Soy de otra generación y, la verdad, este tipo de música no es la que suelo escuchar, salvo algunas canciones que mis hijos me comparten de vez en cuando. No me importa si el show fue el más visto del Super Bowl, ni si la dicción de Bad Bunny es perfecta o es un ruido, ni que algunas letras del pasado, a mi juicio, puedan resultar desagradables, ni cuántos premios ha ganado. Simplemente, es un estilo que no me llega.
Pero eso no me da derecho a insultar ni a pensar que mi gusto es mejor. No tengo la verdad absoluta, y mirar con desprecio lo que otros disfrutan me parece ignorancia. El siglo XXI no espera a quienes siguen pensando como en el siglo XX. Es un error tratar de entender el presente con ideas del pasado, como bien dice A. Espinosa; algo muy distinto a mantener nuestros principios.

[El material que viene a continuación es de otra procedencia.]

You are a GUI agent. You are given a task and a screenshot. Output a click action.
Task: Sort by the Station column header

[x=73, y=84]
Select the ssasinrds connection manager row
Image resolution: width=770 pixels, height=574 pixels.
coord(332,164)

Y aun así, sin entender buena parte de lo que se cantó, sentí la energía, los códigos, la identidad con lo latino. Ver a artistas apoyarse mutuamente y mostrar de dónde venimos, especialmente en el contexto político actual de los EE. UU., me movió; o como dicen ahora: “¡la rompió!”.
No voy a cambiar mi playlist ni empezar a seguir la música de Bad Bunny ni la que está de moda. Me quedo con la que me gusta, que no es mejor ni peor: pero es la mía. Pero tampoco voy a olvidar que un cantante al que casi no conocía consiguió que escribiera estas líneas.
Al final, eso es el arte: o te hace sentir o no. Y si a ti no te mueve, no hay ninguna necesidad de pararte por encima de los demás para decirlo.